Le gouvernement a agi en catimini. En décembre, des proches de déficients intellectuels se sont réjouis de la hausse annoncée de l’aide sociale. Mais ils ont déchanté quand ils ont lu l’article du Devoir qui dévoilait le pot aux roses. Ce n’est qu’au début de l’année que la RAMQ informait les principaux intéressés et surtout leur curateur qu’elle faisait main basse sur les 73 $, un avis souvent passé inaperçu. Les exploitants des ressources intermédiaires n’en avaient rien su.

Les personnes déficientes intellectuelles ne votent pas aux élections. Elles ne pèsent pas lourd aux yeux des politiques. L’État peut les traiter comme des citoyens de seconde zone, elles ne se plaindront pas. Il peut même leur extorquer leur dû, elles ne diront rien. Mais pour la moralité, on repassera. Implacable, la raison d’État peut se montrer indigne.

6 commentaires
  • Nadia Alexan - Abonnée 9 février 2018 07 h 03

    Un gouvernement sans conscience.

    Une société civilisée prend soin de ses citoyens les plus vulnérables.

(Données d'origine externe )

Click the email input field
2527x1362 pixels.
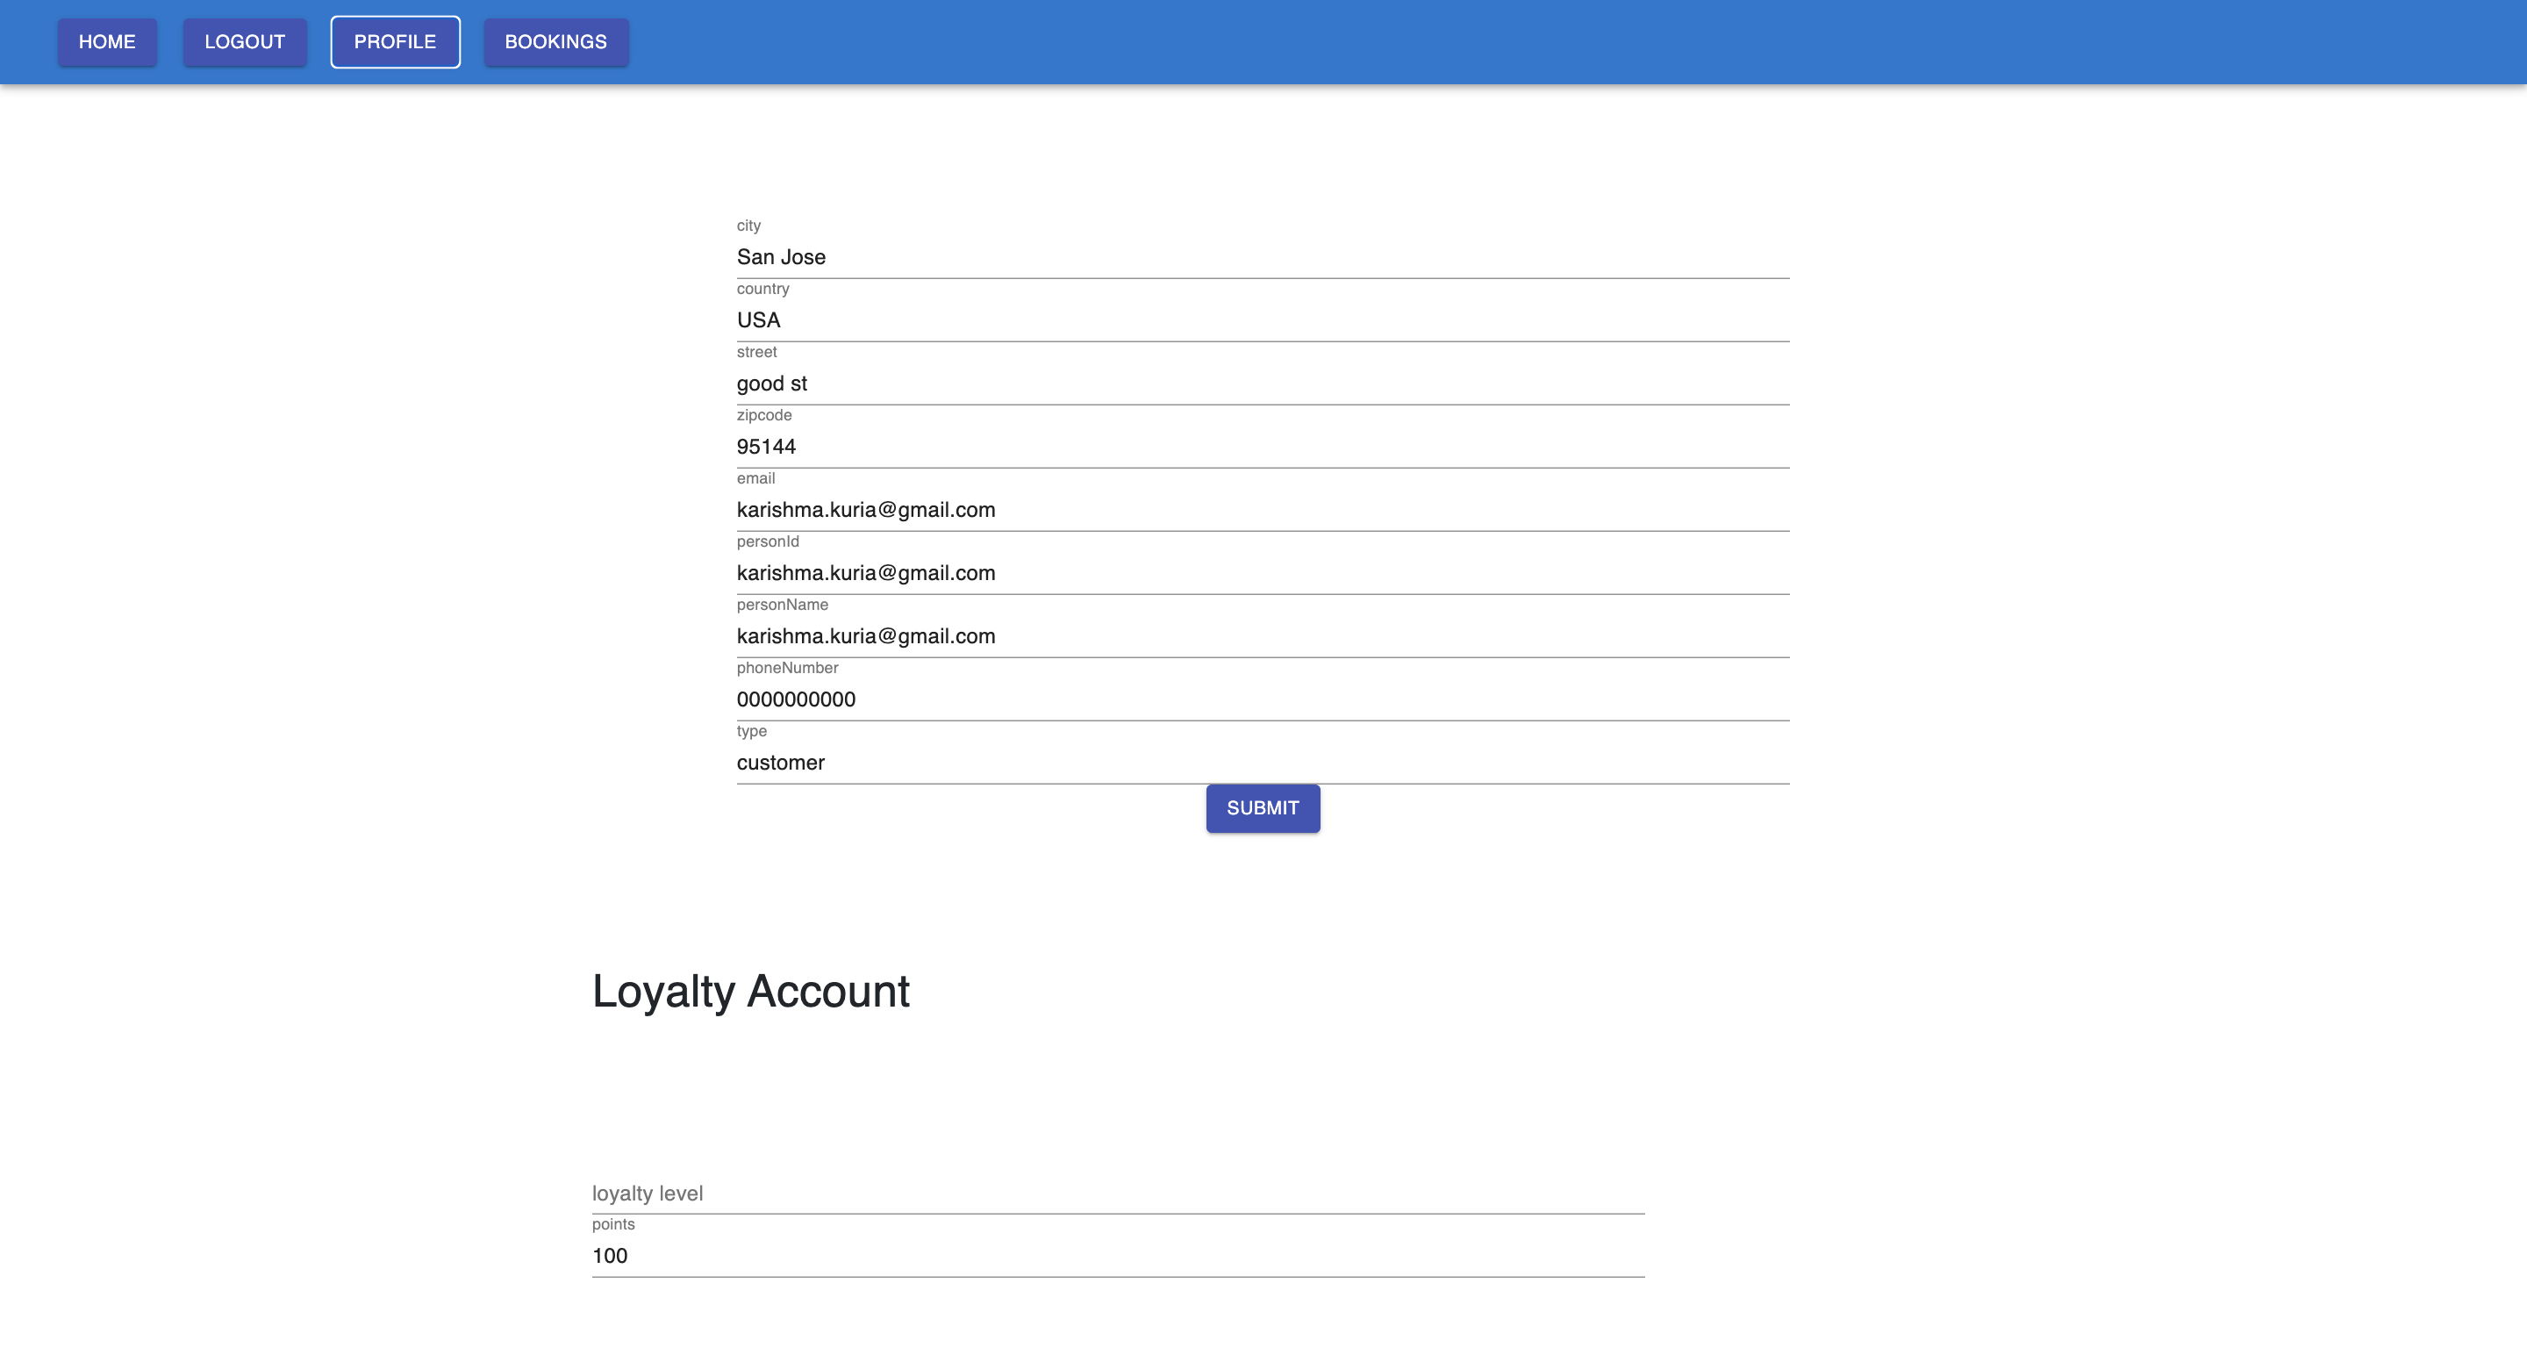1263,509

Ce gouvernement a échoué le test de la compassion et de la décence.

    • Sylvie Lapointe - Abonnée 9 février 2018 13 h 30

      Commentaire très pertinent: ''Une société civilisée prend soin de ses citoyens les plus vulnérables''. Quiconque fait partie d'un gouvernement élu pour gérer l'ensemble des citoyens devrait en tenir compte.

  • François Beaulé - Abonné 9 février 2018 08 h 33

    M. Dutrisac donne dans le sensationnalisme

    Il évite d'examiner la question de l'équité des prestations en fonction de la situation des handicapés. L'État paie pour le logement et les repas des personnes qui retiennent l'attention de l'éditorialiste. Les 820$ mentionnés ne couvrent pas l'ensemble de ces frais. D'autres handicapés doivent assumer eux-mêmes ces coûts à même leur chèque. Alors que leur loyer peut être élevé.

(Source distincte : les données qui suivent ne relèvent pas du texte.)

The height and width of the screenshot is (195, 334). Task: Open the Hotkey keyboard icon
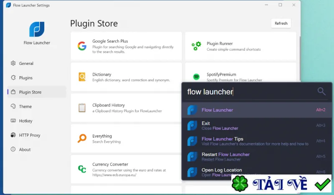click(x=13, y=121)
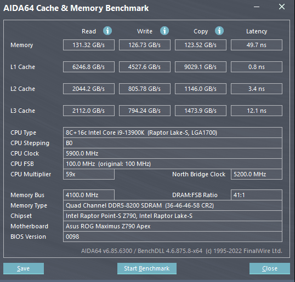Screen dimensions: 295x282
Task: Click the L3 Cache Read value field
Action: point(89,111)
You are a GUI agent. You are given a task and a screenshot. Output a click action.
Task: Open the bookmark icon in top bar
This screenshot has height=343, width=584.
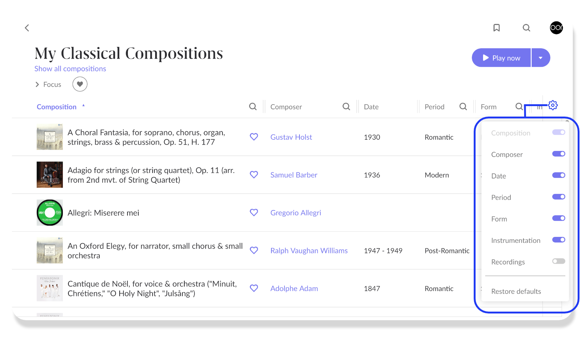tap(497, 28)
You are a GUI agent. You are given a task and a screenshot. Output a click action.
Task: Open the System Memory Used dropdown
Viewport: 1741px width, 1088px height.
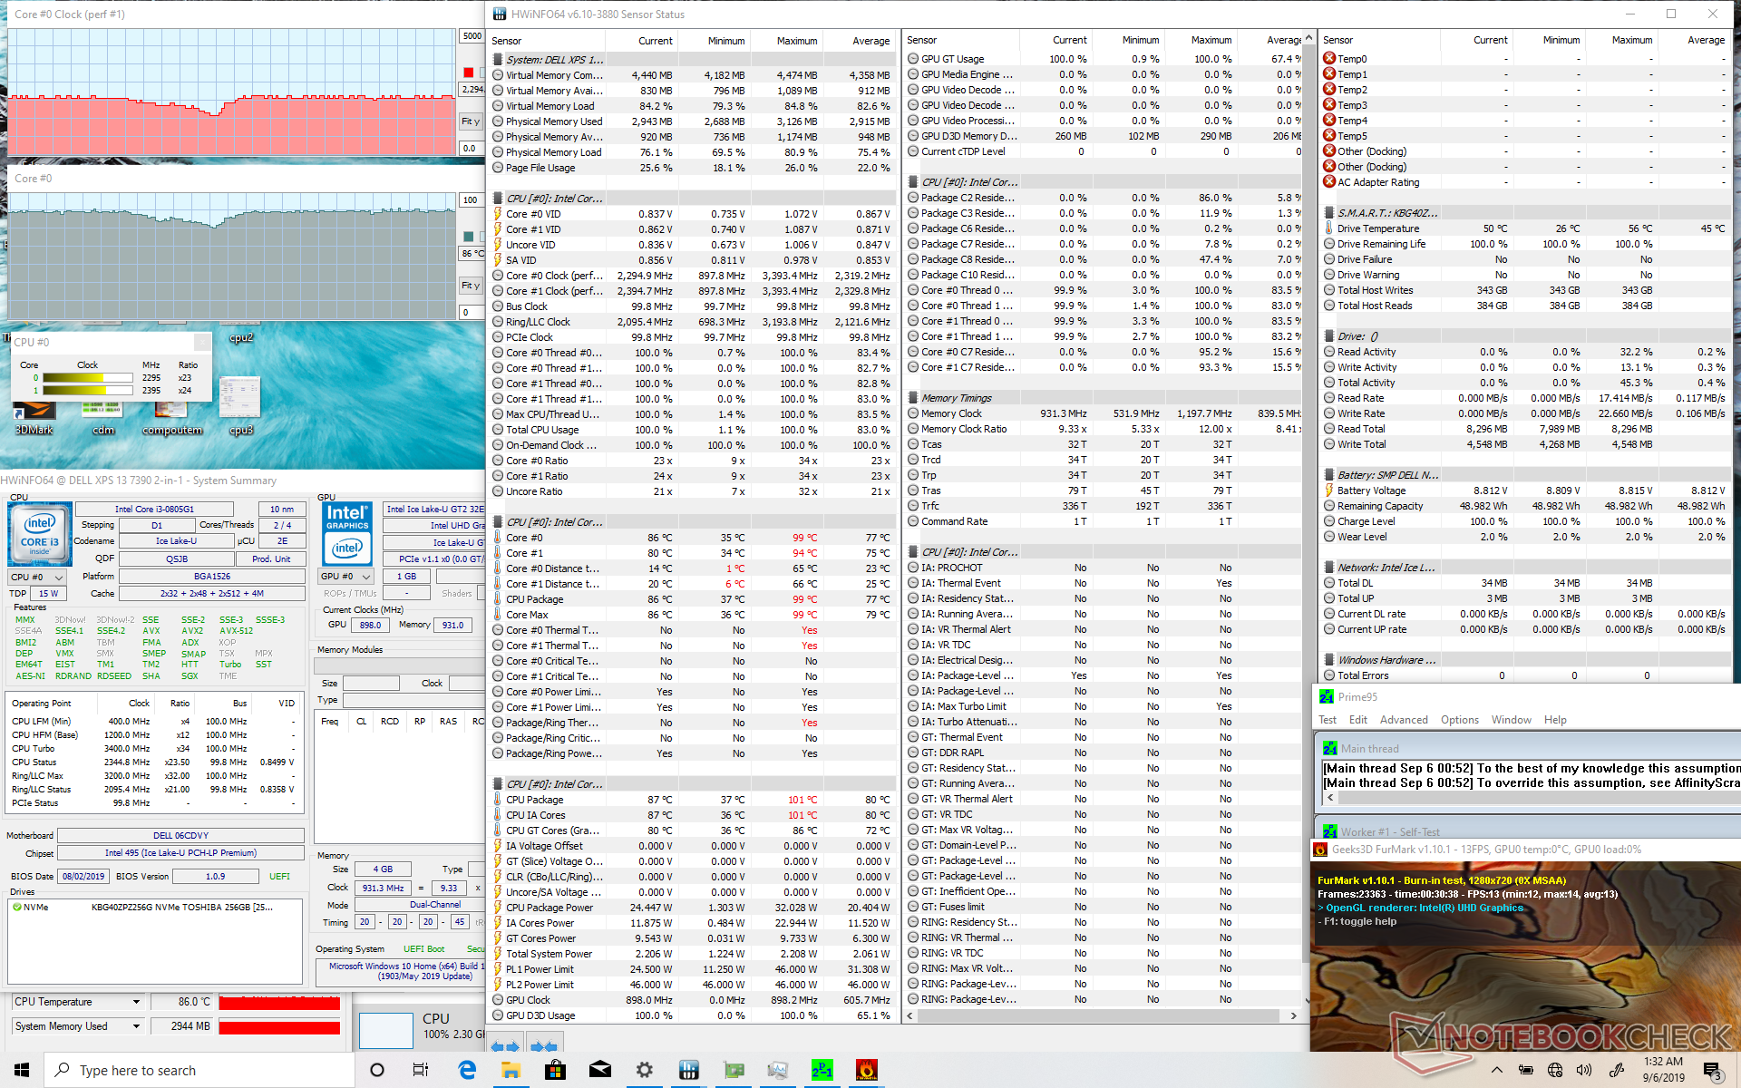(137, 1026)
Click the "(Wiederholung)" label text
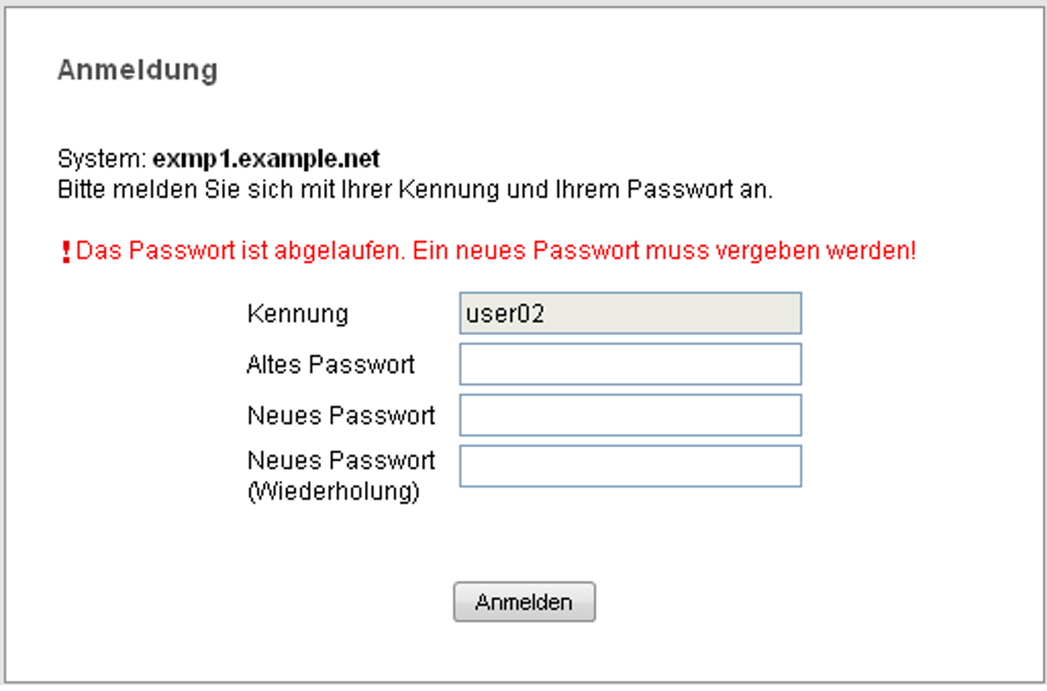 point(333,492)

    On peut aussi se demander qu'est-ce que ces handicapés intellectuels pourraient faire avec un montant supérieur aux 215$ restants.

    Beaucoup d'assistés sociaux sont mal nourris et doivent payer des loyers élevés. Les vrais problèmes sont autres que ce qui préoccupe M. Dutrisac.

    • Marguerite Paradis - Abonnée 9 février 2018 10 h 07

      Effectivement, monsieur Dutrisac semble voir seulement le 'tit arbre qui cache le forêt... du sinistre Blais, sinistre de l'insolidarité et des McEmplois.

    • Marcel (Fafouin) Blais - Abonné 9 février 2018 11 h 12

      "On peut aussi se demander qu'est-ce que ces handicapés intellectuels pourraient faire avec un montant supérieur aux 215$ restants." (François Beaulé)

      Pas grands choses ? mais avec RIEN, ces mêmes personnes font vivre tout un système, et ce, à coups de milliards de "sous" $$$ !

      Bref ! - 9 fév 2018 -

  • Gilles Roy - Abonné 9 février 2018 09 h 37

    Certes, mais...

    Vous avez tout à fait raison M. Dutrisac, la manoeuvre est indigne, inique, insensible, voire pire encore. N'empêche que je suis loin d'être convaincu que la prestation de solidarité sociale soit, tel que le suppose le plan de lutte contre la pauvreté, un véhicule idoine à bien servir les personnes vivant avec une déficience intellectuelle. Le Gouvernement aurait à mon sens été mieux avisé d'instaurer un mécanisme financier spécifique et dédié à ces personnes, mécanisme qui veillerait à regrouper, à protéger et à rendre «intelligente», visible et accessible l'ensemble des sources de financement (fédéral, provincial) actuellement disponibles.